* _Listed entries_:
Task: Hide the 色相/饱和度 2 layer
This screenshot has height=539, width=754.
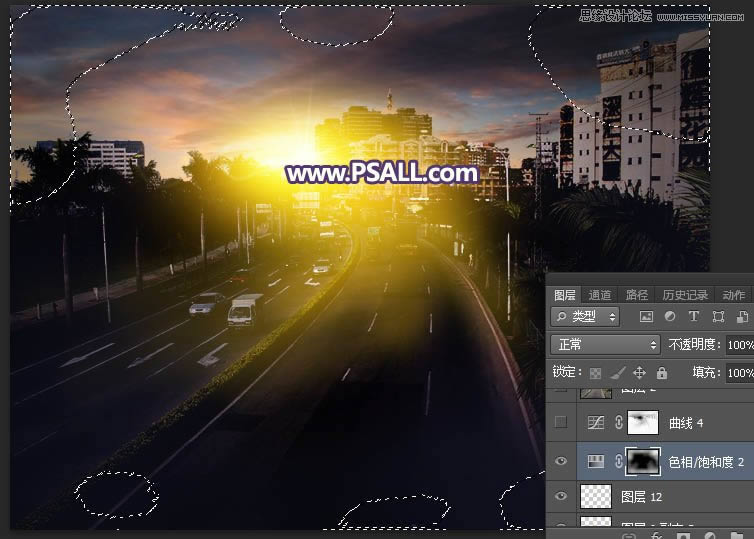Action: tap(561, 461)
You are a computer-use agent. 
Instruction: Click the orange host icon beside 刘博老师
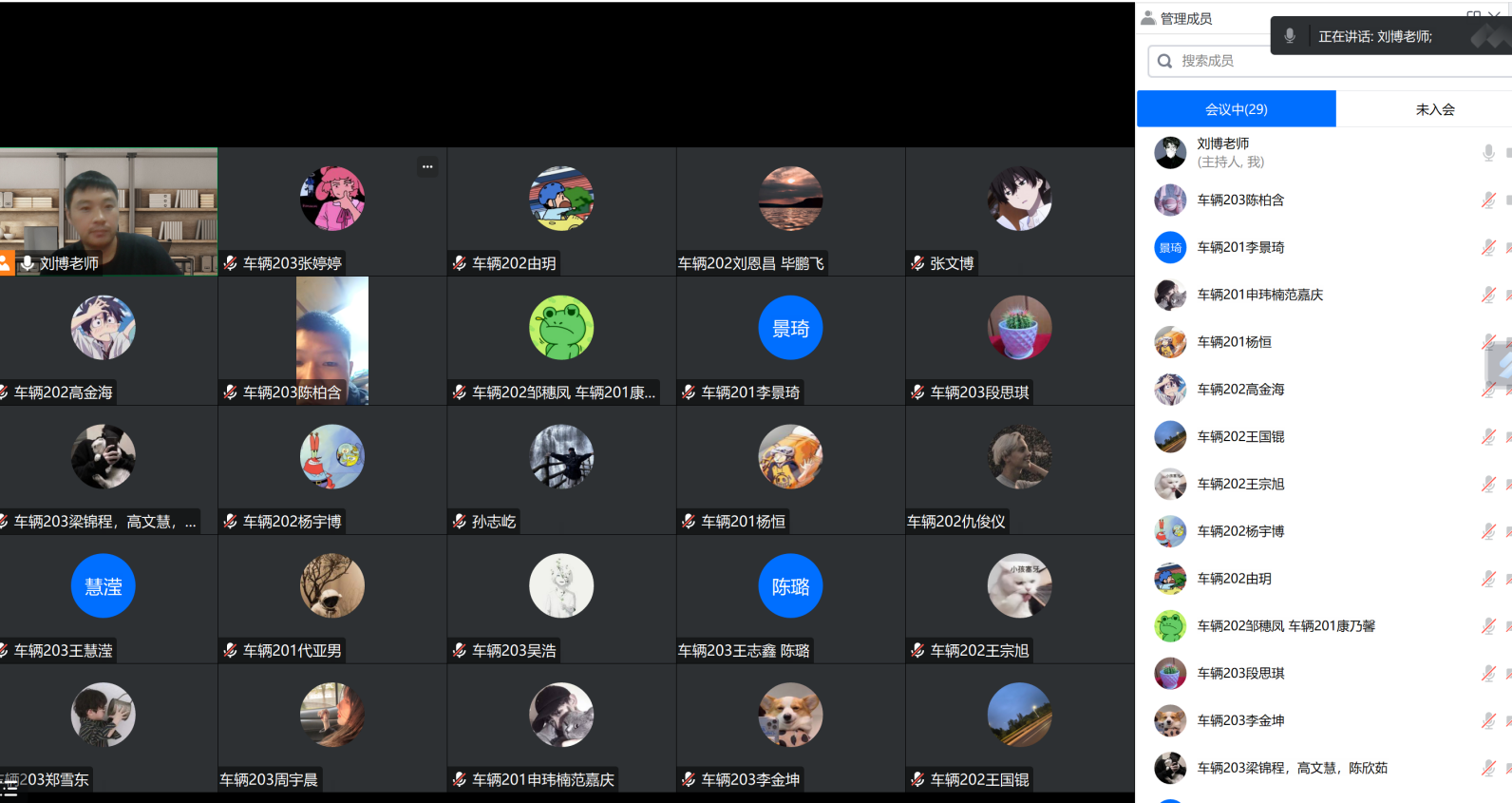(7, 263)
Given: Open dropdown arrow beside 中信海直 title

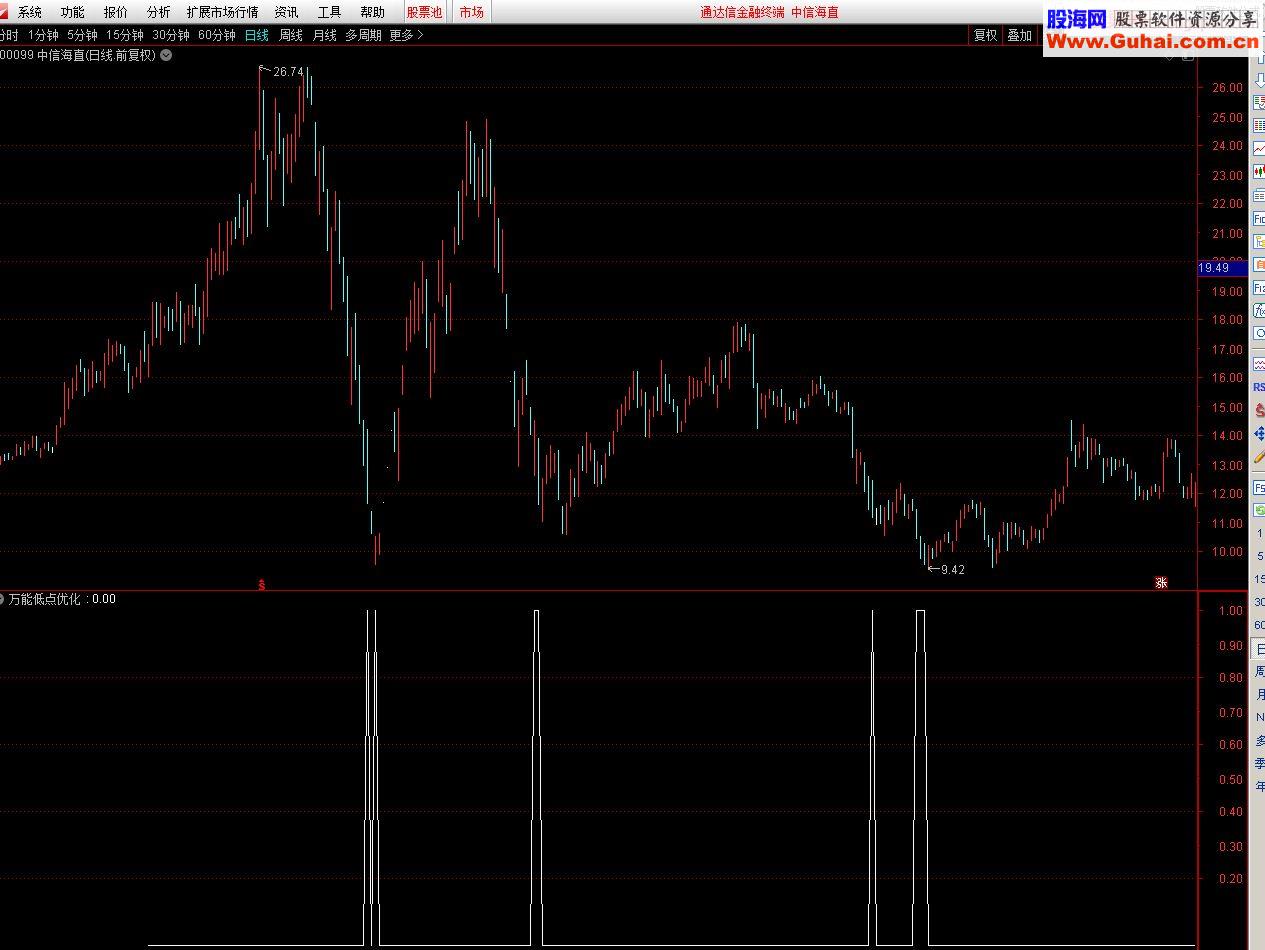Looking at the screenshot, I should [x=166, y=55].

* _Description of the task_: Rewrite the data above, substituting "next to" for every "beside" and leaving everything else unchanged. Omit the pictures from your answer.

* _Final answer_:
Task: Hide the 色相/饱和度 2 layer
This screenshot has height=539, width=754.
Action: tap(561, 461)
You are a computer-use agent. 
Instruction: Click the orange host icon next to 刘博老师
(7, 263)
Given: Open dropdown arrow next to 中信海直 title

Looking at the screenshot, I should [x=166, y=55].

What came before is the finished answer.